Sudanese authorities and the United Nations are rolling out aid to tens of thousands who have lost their homes following record-breaking flooding in the Nile, but many of those camping out on roadsides and higher ground are concerned as to when it will reach them.
Sudan's government said it had allocated more than 150 million Sudanese pounds ($2.73 million) to help flood victims, the state news agency said.
The United Nations High Commissioner for Refugees (UNHCR) said that with the help of the United Arab Emirates (UAE) it had flown 100 metric tons of relief material including blankets to be distributed across 12 states.
The floods have left at least 102 people dead in the country and destroyed or damaged tens of thousands of homes, according to the interior ministry. Authorities have declared a three-month state of emergency.
Standing by tents in south Khartoum, Idris Ahmed, who lost his home, said the government was not giving enough support. "They are not helping, not doing anything," he said.
"I, as a citizen, am asking for my citizen's rights, am looking for refuge."

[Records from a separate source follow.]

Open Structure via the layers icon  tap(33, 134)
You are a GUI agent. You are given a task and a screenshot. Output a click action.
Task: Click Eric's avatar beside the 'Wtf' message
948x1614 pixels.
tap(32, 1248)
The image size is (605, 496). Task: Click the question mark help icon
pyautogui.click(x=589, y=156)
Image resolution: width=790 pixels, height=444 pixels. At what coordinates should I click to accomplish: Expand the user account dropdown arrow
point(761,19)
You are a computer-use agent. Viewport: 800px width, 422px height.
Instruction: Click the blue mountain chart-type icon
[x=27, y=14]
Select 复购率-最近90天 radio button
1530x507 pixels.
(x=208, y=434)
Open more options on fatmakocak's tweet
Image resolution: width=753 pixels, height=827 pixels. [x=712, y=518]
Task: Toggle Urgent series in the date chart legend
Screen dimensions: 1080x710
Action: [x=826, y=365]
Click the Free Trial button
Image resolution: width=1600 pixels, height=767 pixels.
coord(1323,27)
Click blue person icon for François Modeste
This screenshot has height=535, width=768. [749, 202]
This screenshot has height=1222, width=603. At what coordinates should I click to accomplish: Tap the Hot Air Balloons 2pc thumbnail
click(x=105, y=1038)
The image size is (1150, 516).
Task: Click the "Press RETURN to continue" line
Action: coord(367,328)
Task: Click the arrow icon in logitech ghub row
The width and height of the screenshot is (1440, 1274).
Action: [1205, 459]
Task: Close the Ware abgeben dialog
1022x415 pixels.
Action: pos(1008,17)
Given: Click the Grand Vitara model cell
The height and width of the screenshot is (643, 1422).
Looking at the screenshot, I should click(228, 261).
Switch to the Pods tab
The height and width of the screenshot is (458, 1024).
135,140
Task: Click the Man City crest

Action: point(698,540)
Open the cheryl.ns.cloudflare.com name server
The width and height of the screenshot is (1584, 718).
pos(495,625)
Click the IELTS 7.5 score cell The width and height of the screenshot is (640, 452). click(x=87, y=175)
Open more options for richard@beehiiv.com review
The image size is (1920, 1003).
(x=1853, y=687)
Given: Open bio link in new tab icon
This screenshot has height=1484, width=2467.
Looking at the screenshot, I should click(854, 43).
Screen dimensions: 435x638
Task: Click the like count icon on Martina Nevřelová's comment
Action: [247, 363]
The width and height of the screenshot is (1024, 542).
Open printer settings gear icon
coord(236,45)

Residents packed into boats to check on their houses as parts of the capital Khartoum such as Toti Island at the confluence of the White and Blue Nile were submerged.
"We hope that things get better, that this flood gets better," said Alaa Eldin, another displaced person. "But from what we see, what is coming may be harder ... that is why we are calling on everyone to stand by the citizens, the simple, poor citizens who have lost their shelter and home."
Some 85,000 internally displaced and 40,000 refugees have been affected by the floods in Khartoum, in eastern Sudan, along the White Nile and the restive Darfur region who urgently needed help, the UNHCR said in a statement.